A McAllen doctor and his attorney wife face arraignment Jan. 4 in Portland, Ore., after being charged with secretly sending more than $1.8 million to Iran in funds meant for a children's charity.
Dr. Hossein Lahiji, 47, and Najmeh Vahid, 35, were arrested Tuesday by the FBI in San Antonio on fraud and conspiracy charges related to violating the U.S. trade embargo on Iran, their homeland, the San Antonio Express-News reported Wednesday. The two were released on unsecured bonds.
The pair deny the allegations, linked to funds since 2001, and say the federal indictment announced last week in Portland is inaccurate.
Lahiji, a urologist, told the Express-News that the indictment places them in certain geographic areas when they were elsewhere.
"There are a lot of inconsistencies in (the indictment), and we hope to prove our innocence," said Vahid, a lawyer whose practice is based in San Antonio.
The charity, Child Foundation, and its leader, Mehrdad Yasrebi, struck a plea deal with prosecutors in Oregon to avoid formal indictment.

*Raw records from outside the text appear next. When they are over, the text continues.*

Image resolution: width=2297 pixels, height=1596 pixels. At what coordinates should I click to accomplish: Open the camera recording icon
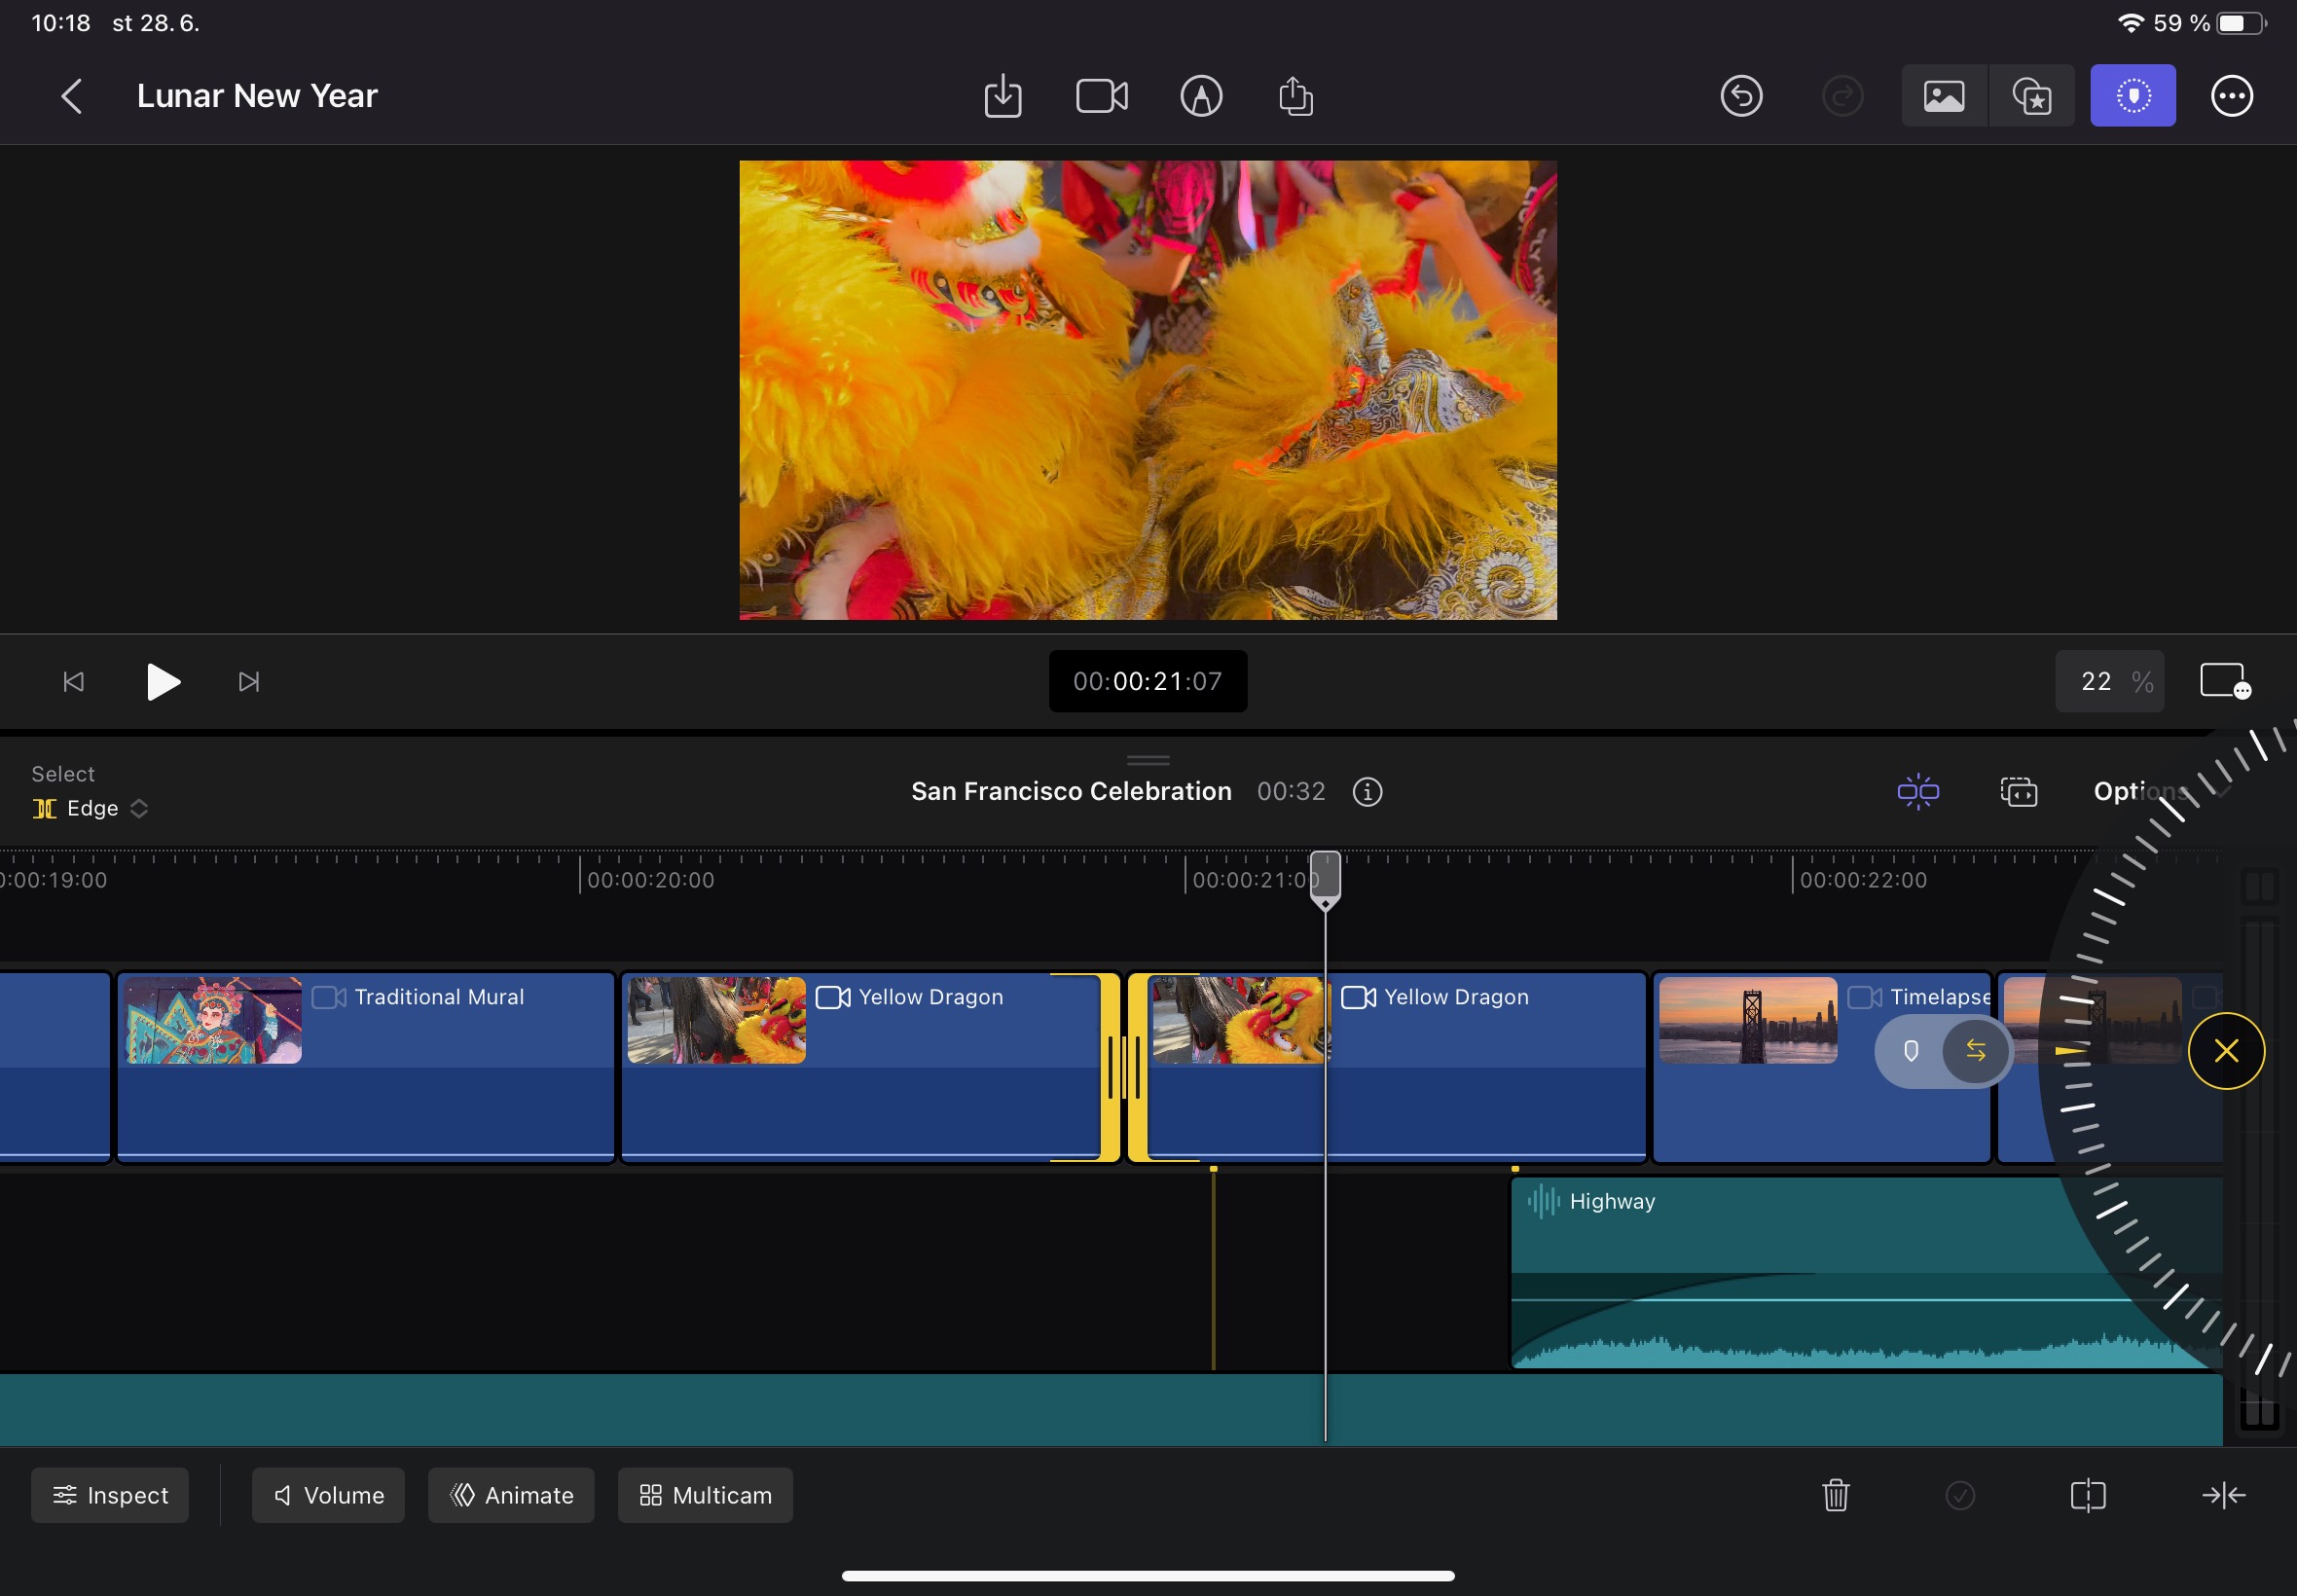click(1101, 96)
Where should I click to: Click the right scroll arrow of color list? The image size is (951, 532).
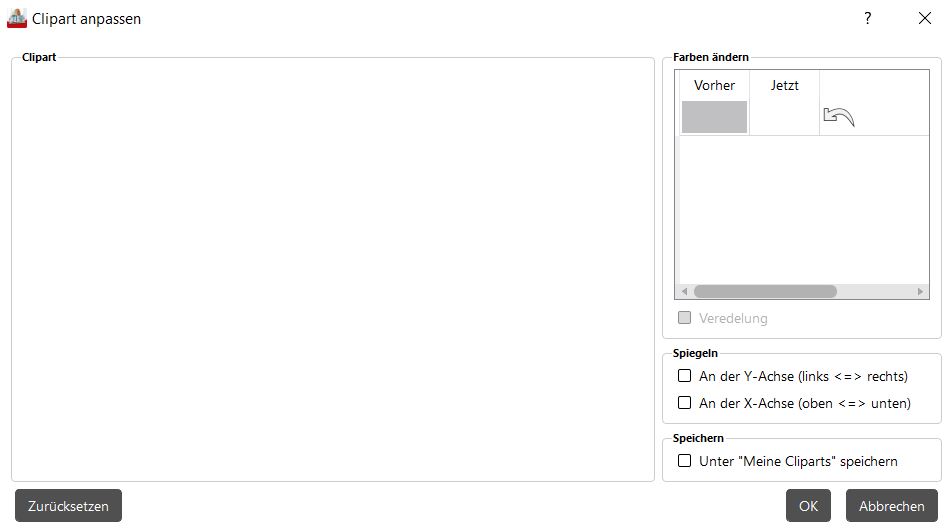point(920,292)
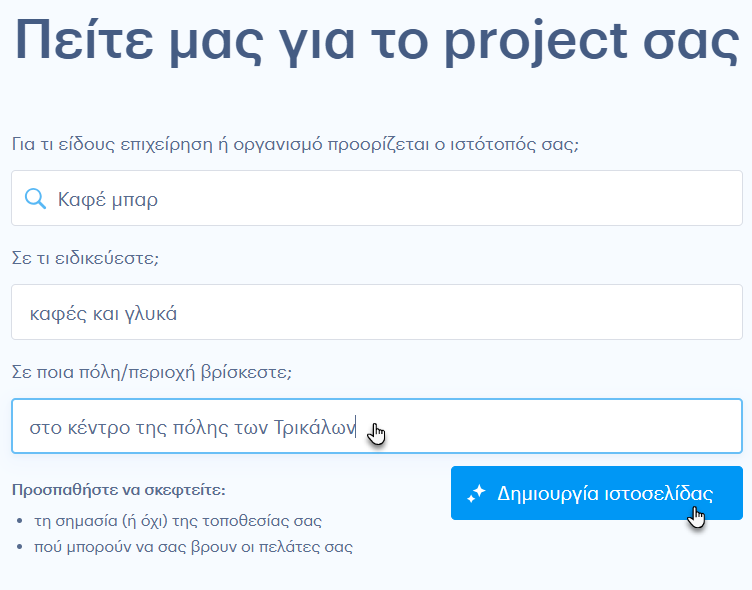Place the cursor on the word μπαρ

pyautogui.click(x=135, y=201)
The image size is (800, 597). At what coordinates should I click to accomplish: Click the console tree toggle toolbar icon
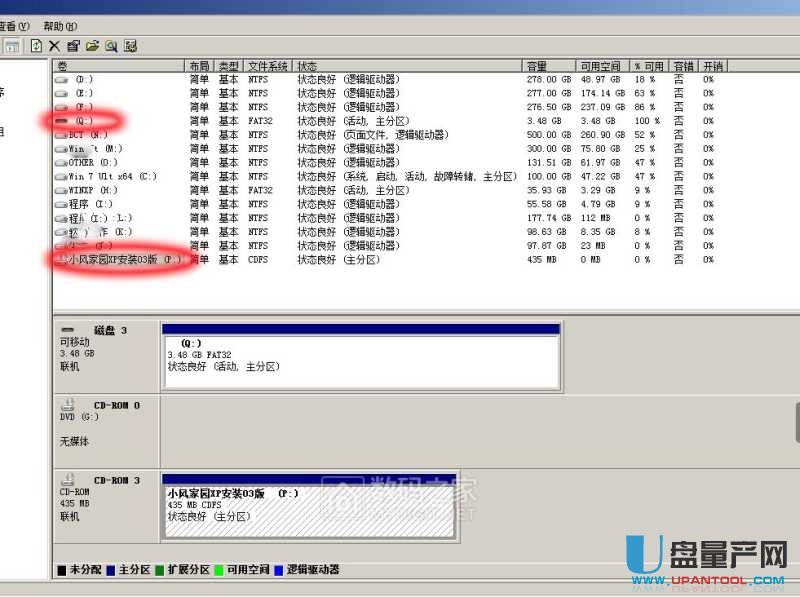point(12,46)
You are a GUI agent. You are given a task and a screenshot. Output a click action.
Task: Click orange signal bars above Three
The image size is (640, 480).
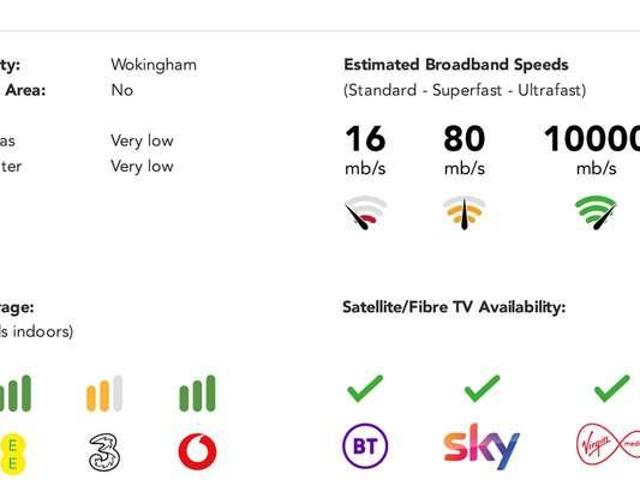104,394
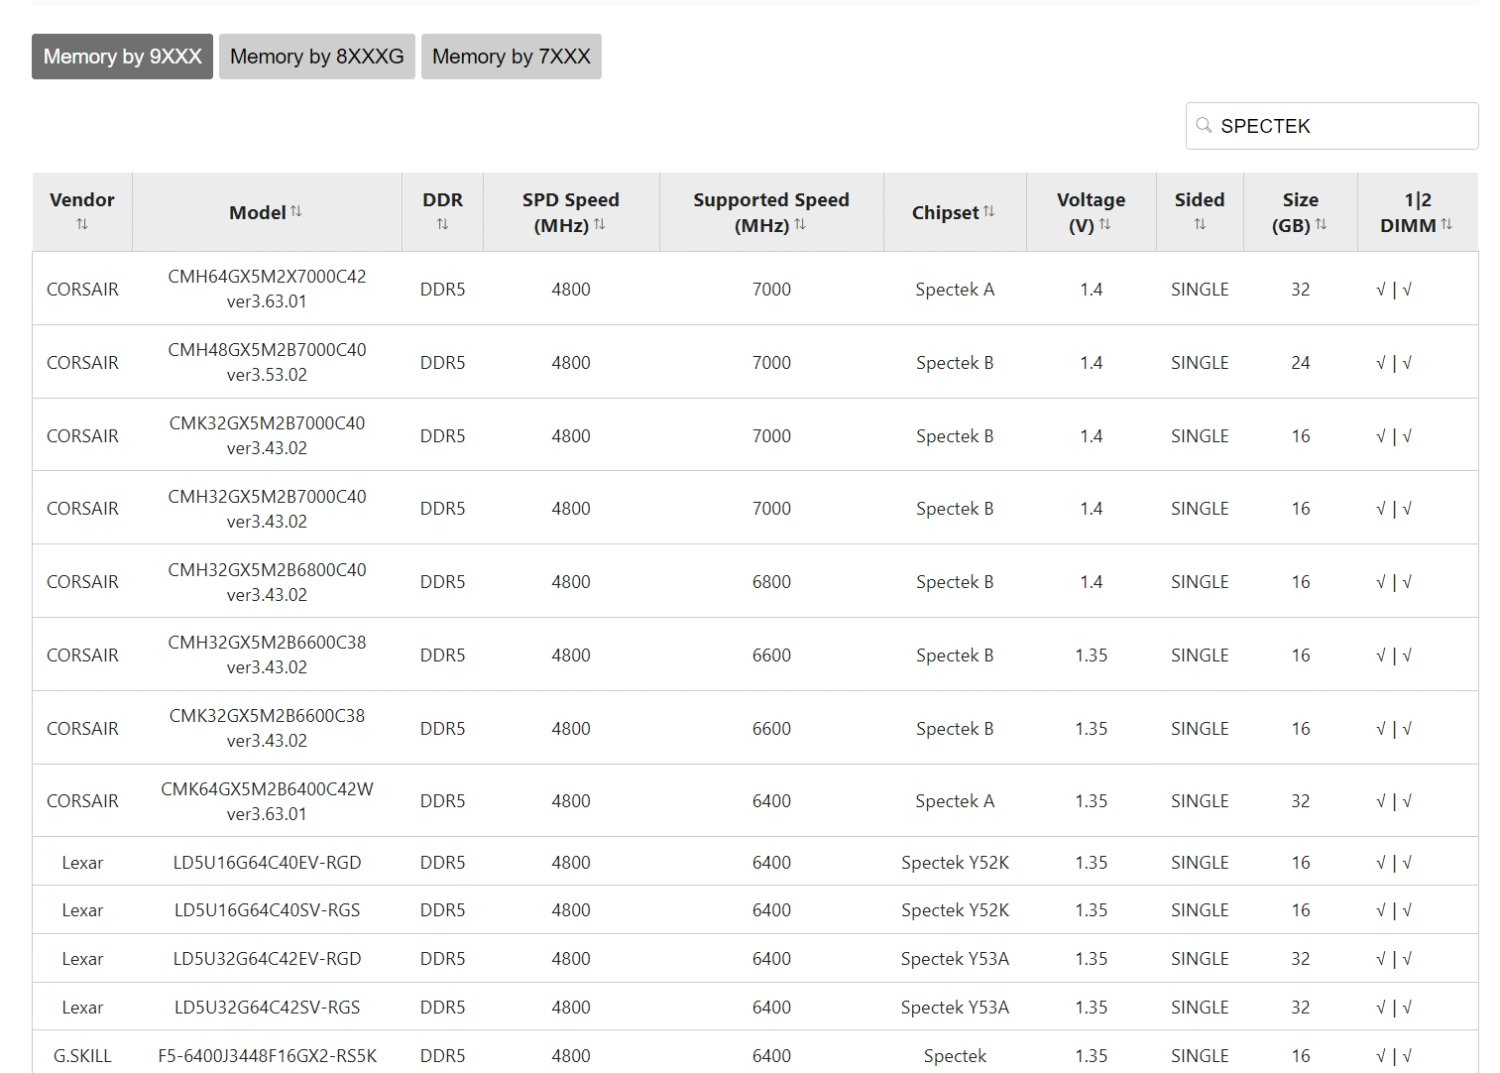Sort by 1|2 DIMM sort icon

tap(1447, 225)

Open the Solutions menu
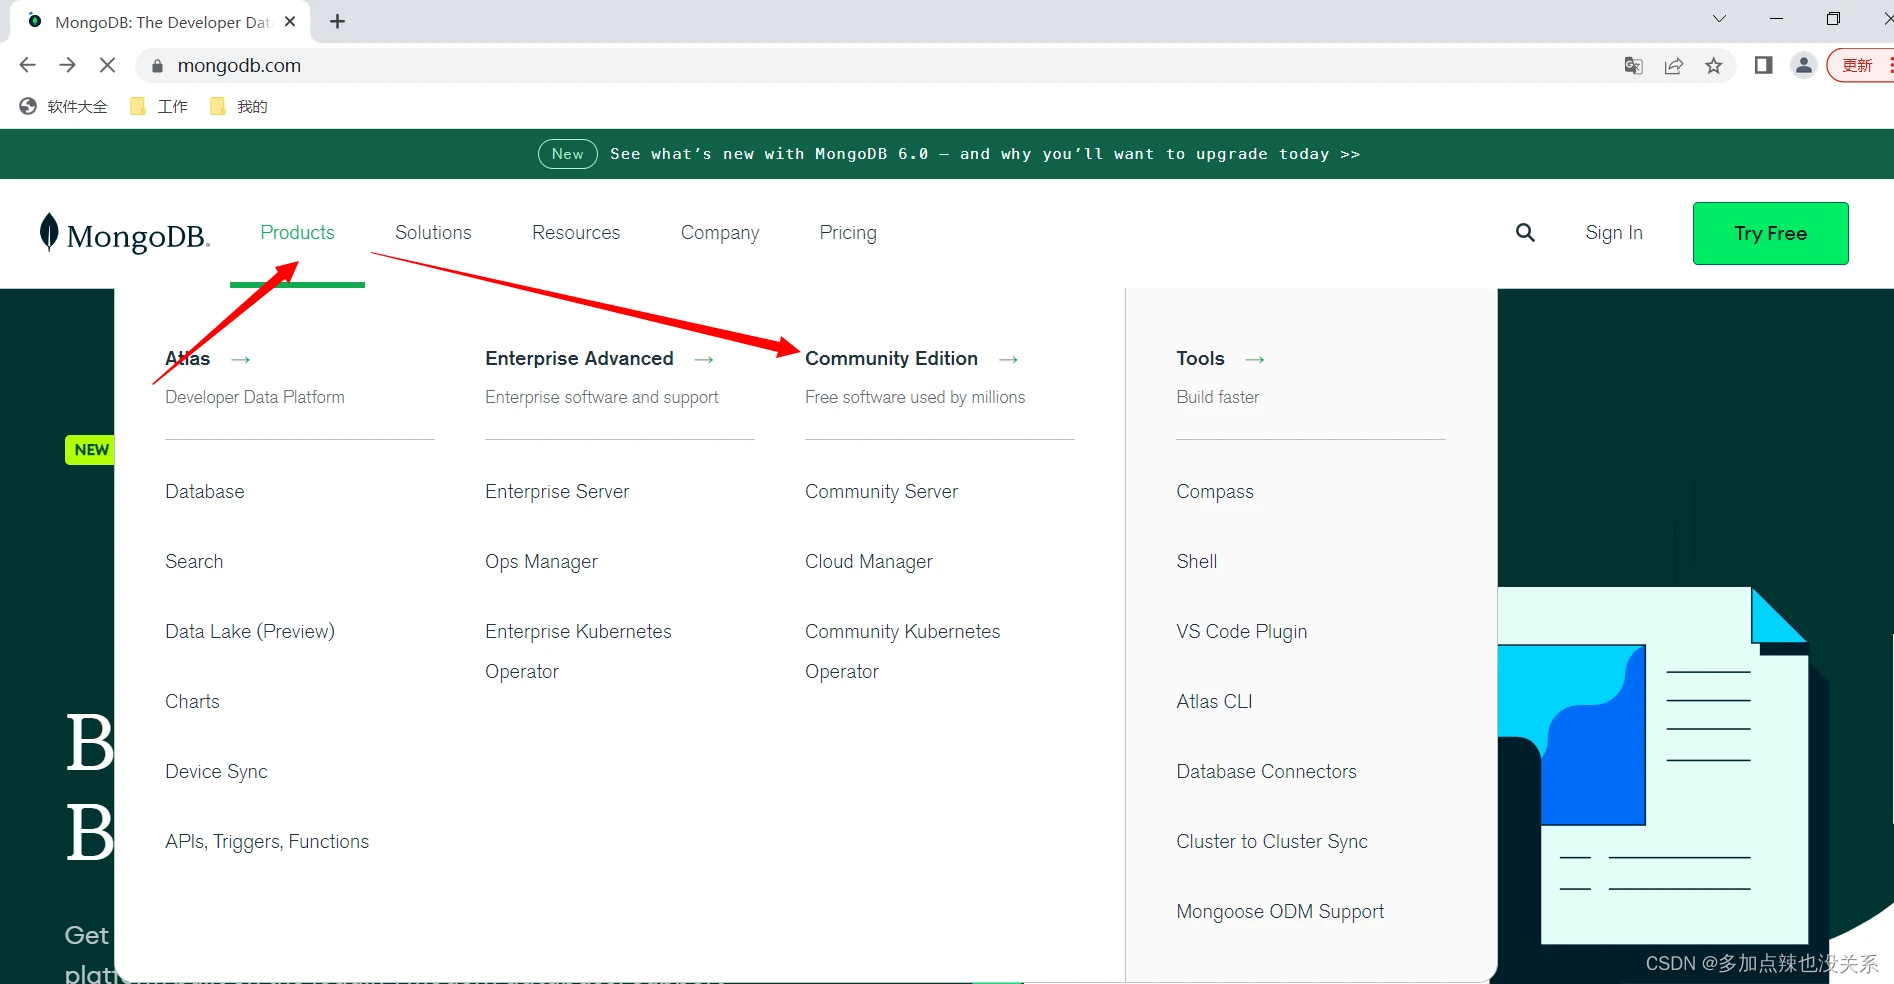click(x=433, y=233)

Yasrebi admitted he funneled money that was meant for food and other assistance to a cousin and to a bank controlled by the Iranian government.
The Texas couple is accused of working through Iranian corporations and banks in Switzerland and Dubai. The indictment charges the couple with conspiring to defraud the government and conspiring to launder money by purporting to transfer charitable donations to Iran, while actually keeping control of the money. If convicted, they face up to 20 years in prison.